Spark Tutorial:Learning Apache Spark

spark python pyspark

+

Spark Tutorial: Learning Apache Spark

This tutorial will teach you how to use Apache Spark, a framework for large-scale data processing, within a notebook. Many traditional frameworks were designed to be run on a single computer. However, many datasets today are too large to be stored on a single computer, and even when a dataset can be stored on one computer (such as the datasets in this tutorial), the dataset can often be processed much more quickly using multiple computers.

Spark has efficient implementations of a number of transformations and actions that can be composed together to perform data processing and analysis. Spark excels at distributing these operations across a cluster while abstracting away many of the underlying implementation details. Spark has been designed with a focus on scalability and efficiency. With Spark you can begin developing your solution on your laptop, using a small dataset, and then use that same code to process terabytes or even petabytes across a distributed cluster.

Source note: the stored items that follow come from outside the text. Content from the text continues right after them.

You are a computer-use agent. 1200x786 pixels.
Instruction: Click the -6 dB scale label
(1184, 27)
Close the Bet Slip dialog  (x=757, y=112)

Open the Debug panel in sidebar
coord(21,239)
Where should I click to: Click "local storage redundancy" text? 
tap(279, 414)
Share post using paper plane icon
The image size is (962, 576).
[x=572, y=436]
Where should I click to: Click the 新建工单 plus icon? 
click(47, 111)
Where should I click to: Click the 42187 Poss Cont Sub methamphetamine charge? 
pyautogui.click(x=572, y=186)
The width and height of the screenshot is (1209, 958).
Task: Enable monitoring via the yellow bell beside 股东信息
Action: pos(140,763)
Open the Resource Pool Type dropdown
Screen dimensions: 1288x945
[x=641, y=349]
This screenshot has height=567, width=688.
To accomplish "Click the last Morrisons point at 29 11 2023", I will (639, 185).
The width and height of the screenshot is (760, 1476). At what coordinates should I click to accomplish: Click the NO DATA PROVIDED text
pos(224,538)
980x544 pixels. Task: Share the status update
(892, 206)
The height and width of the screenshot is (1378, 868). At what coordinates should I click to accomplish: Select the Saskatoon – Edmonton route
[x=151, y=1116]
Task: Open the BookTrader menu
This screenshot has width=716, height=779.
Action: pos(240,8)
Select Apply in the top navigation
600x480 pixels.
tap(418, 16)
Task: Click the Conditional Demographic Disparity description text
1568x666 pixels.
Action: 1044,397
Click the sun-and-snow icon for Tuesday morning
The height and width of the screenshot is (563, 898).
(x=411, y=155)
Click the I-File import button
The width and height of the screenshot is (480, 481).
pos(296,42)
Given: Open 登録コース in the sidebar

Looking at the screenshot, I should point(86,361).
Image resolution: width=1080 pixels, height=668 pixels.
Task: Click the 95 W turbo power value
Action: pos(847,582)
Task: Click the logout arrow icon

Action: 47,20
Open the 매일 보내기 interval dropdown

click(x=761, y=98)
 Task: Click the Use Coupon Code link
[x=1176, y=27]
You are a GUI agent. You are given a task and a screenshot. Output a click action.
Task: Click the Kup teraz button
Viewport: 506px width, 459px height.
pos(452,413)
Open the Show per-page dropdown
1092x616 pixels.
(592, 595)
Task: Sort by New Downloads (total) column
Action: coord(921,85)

During this tutorial we will cover:

Part 1: Basic notebook usage and Python integration
Part 2: An introduction to using Apache Spark with the PySpark SQL API running in a notebook
Part 3: Using DataFrames and chaining together transformations and actions
Part 4: Python Lambda functions and User Defined Functions
Part 5: Additional DataFrame actions
Part 6: Additional DataFrame transformations
Part 7: Caching DataFrames and storage options
Part 8: Debugging Spark applications and lazy evaluation

The following transformations will be covered:

select(), filter(), distinct(), dropDuplicates(), orderBy(), groupBy()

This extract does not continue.